Unfortunately, the slow, inefficient visa and immigration system incentivizes skirting the rules. In FY18, for instance, USCIS average application review time went up by nearly 20%, as the total number of applications went down. Even relatively simple matters like H-1B renewals can take three months to process while processing the initial application can take eight months or longer. These delays can leave critical jobs unfilled and leave high-skilled workers without a source of income. It’s hardly surprising, then, that some people choose to stay in the country without their visa fully in order.

Remove Per-Country Caps:

According to USCIS, no more than 7% of the total number of family-based and employment-based visas can come from any individual country. These caps are an arbitrary and outdated standard—with an explicitly discriminatory history—that do damage to the US economy. There is no reason India, with a population of 1.3 billion, should have just 2,900 people a year receive EB-2 visas, while 28 EU countries with a combined 500 million people can receive 78,000.Given that the high-skilled workers who want to work in the United States tend to come from the same few countries, the per-country caps do not promote “diversity”—rather, they arbitrarily lower the number of skilled immigrants in the United States.

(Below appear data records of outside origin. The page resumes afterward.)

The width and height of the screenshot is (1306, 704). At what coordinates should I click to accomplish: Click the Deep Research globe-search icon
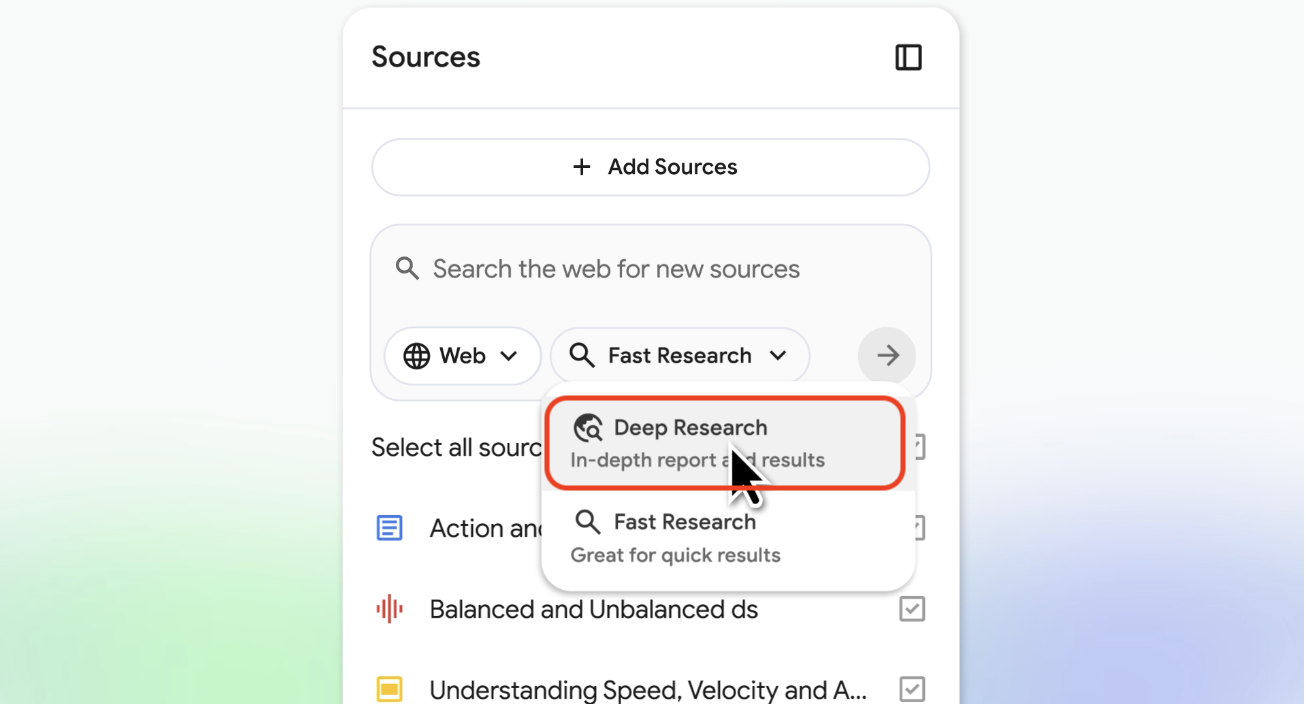tap(588, 428)
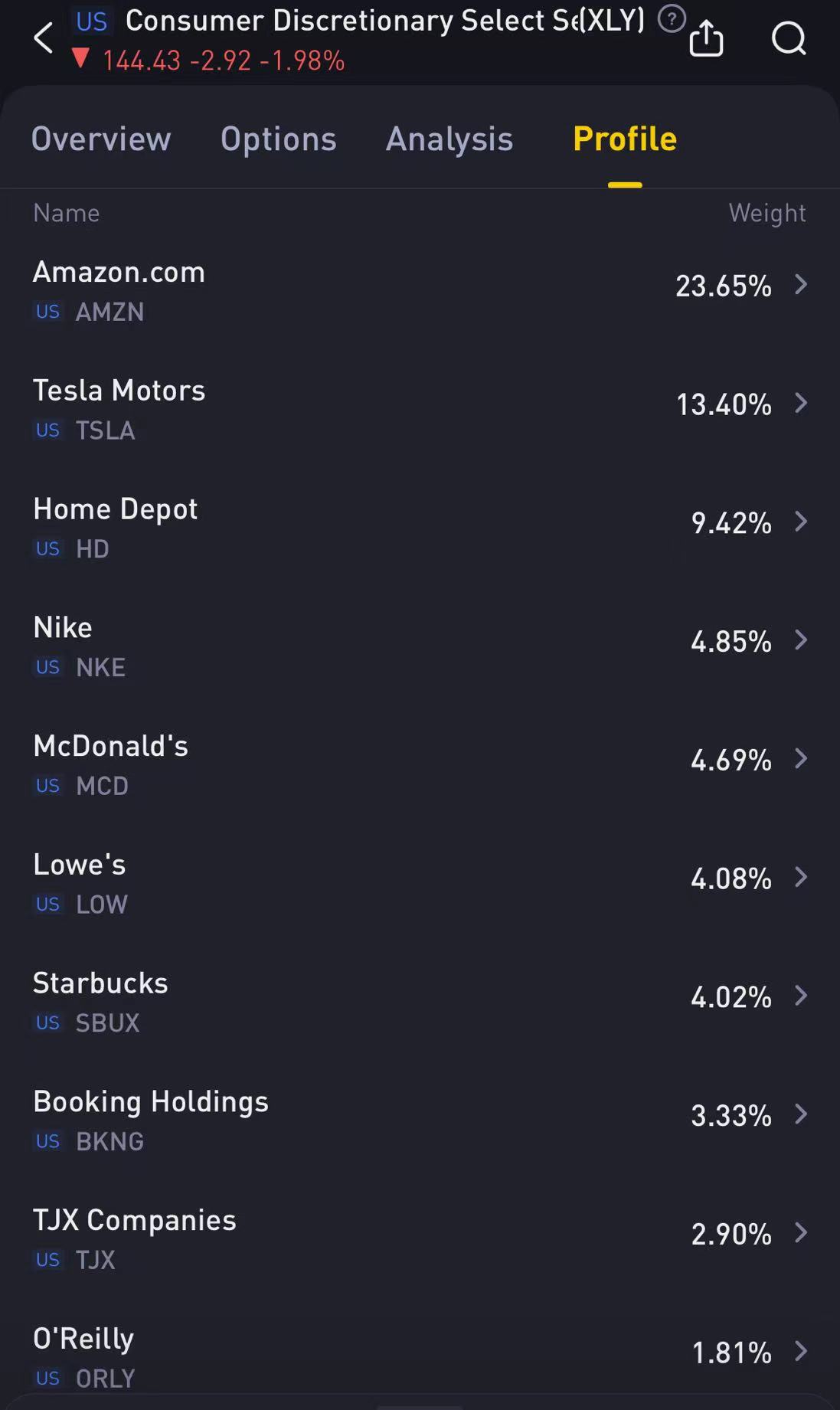
Task: Tap the search magnifier icon
Action: [x=788, y=38]
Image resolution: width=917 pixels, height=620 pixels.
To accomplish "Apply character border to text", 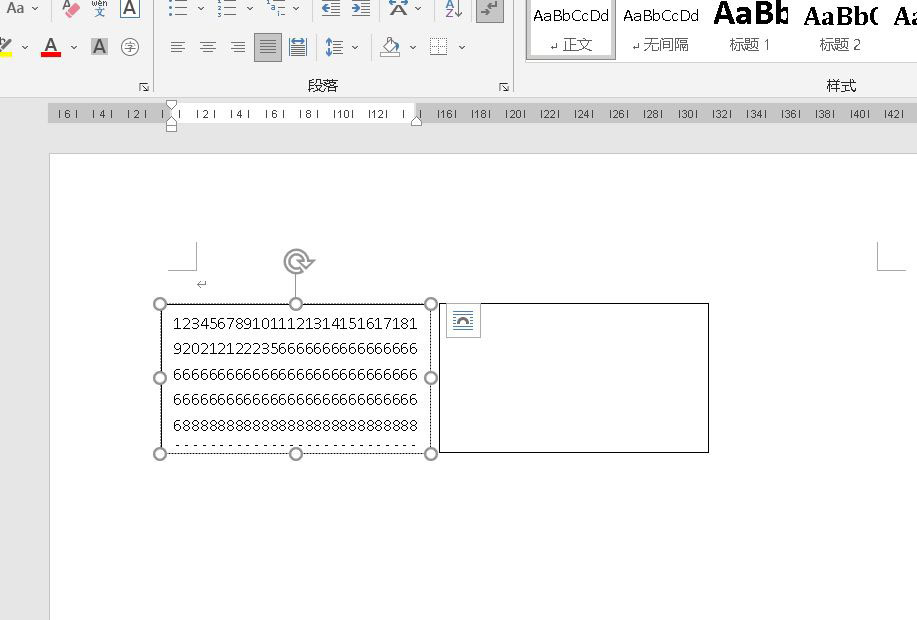I will tap(130, 9).
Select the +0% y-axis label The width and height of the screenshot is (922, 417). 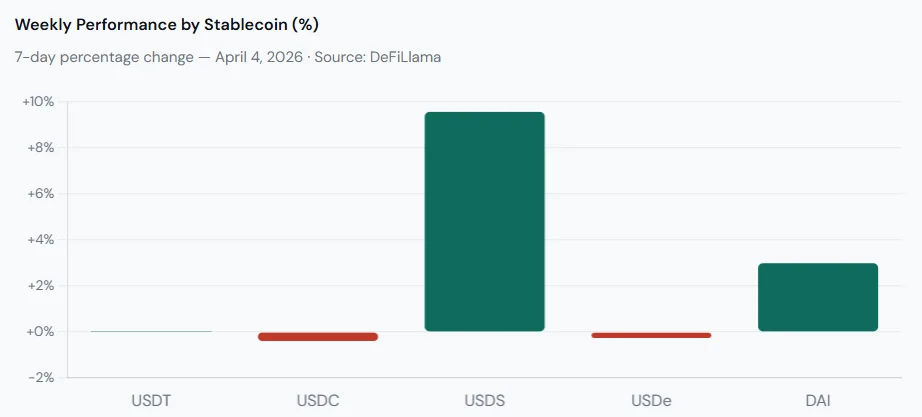40,332
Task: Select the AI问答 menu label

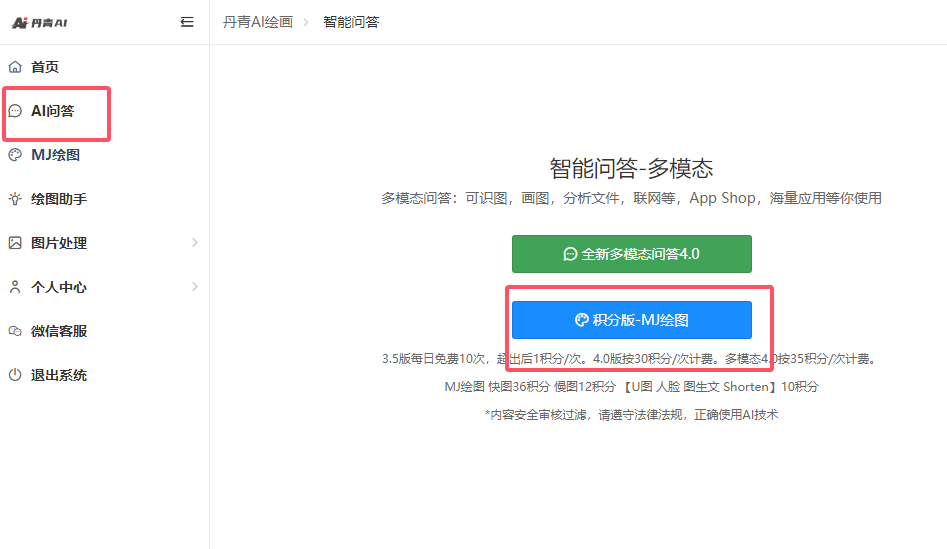Action: tap(53, 111)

Codify the OPT-STEM Program and Expand it to Meet the Needs of the Modern Economy:

Under the OPT- STEM program, people with STEM degrees—which explicitly includes certain business programs—may stay in the country for three years after they receive their degree to receive on-the-job training. The program is vital for the US economy. Given the critical shortage of people with STEM skills in the United States—as well as those with the ability to harness STEM technologies to create jobs— the OPT-STEM program has led to increased economic activity and has even kept some smaller companies from going out of business entirely. Those are just the short- term, measurable impacts. Enabling OPT-STEM grads to further their understanding of US business practices and broaden their US-based networks provide US companies even stronger connections in foreign markets.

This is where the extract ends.